## Task statement
Could you repeat every line below exactly, skipping the images?

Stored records
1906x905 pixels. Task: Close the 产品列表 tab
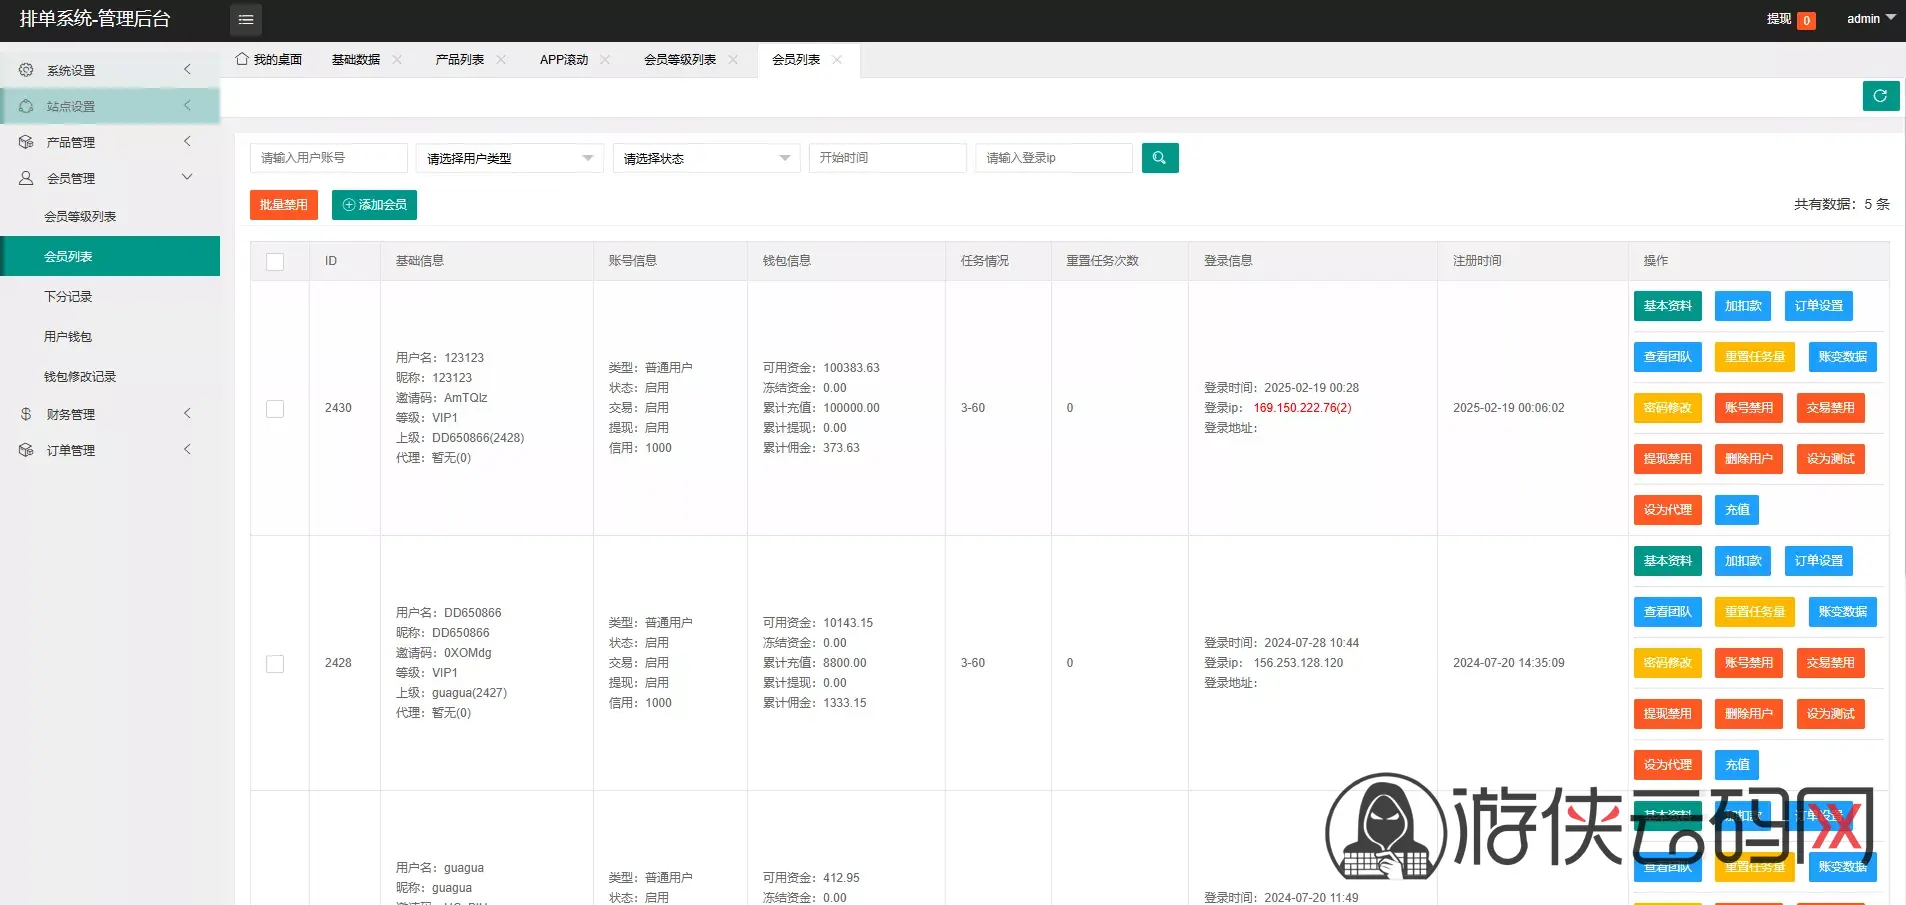pos(501,60)
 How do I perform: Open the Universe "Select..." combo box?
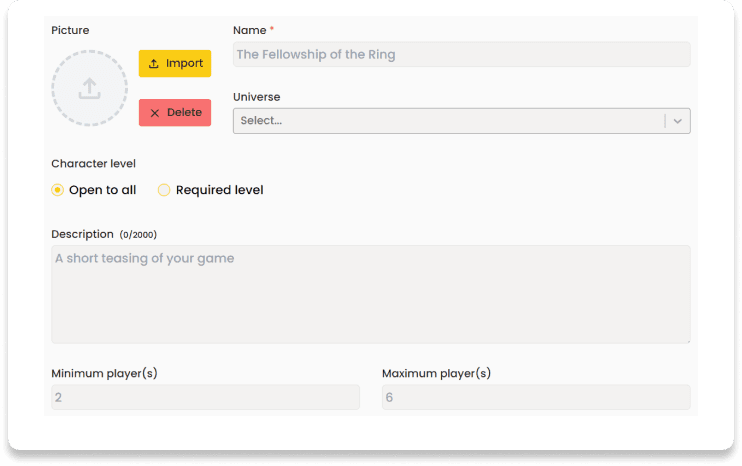pyautogui.click(x=461, y=121)
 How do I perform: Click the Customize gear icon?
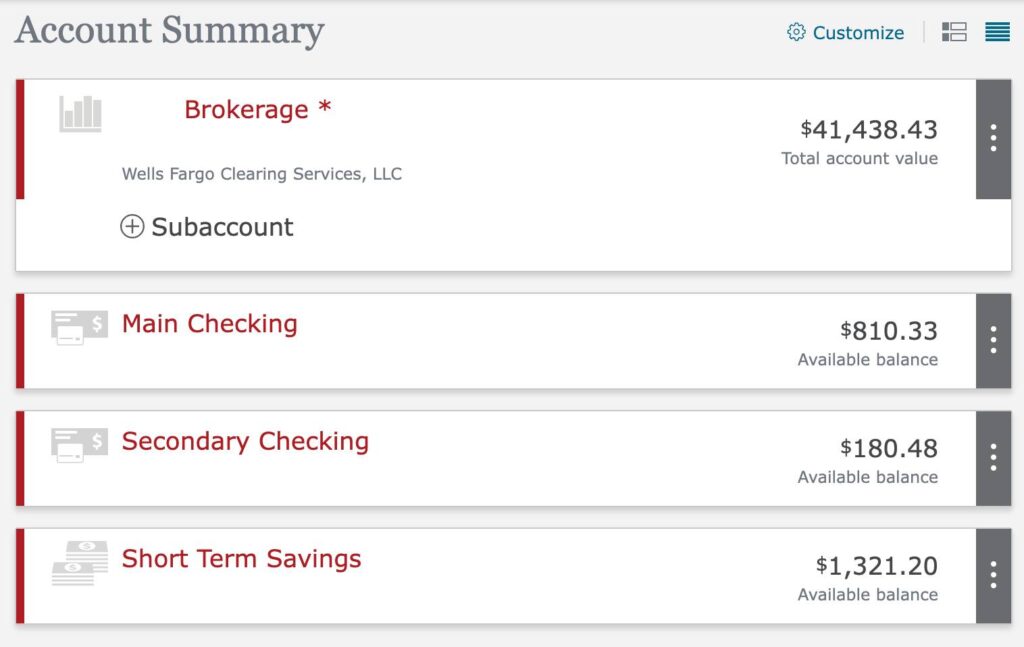[x=796, y=32]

## Result of this exercise
1906x905 pixels. Task: Close the 产品列表 tab
pos(501,60)
 How do I perform: Open the Universe "Select..." combo box?
pyautogui.click(x=461, y=121)
 How do I perform: Click the Customize gear icon?
[x=796, y=32]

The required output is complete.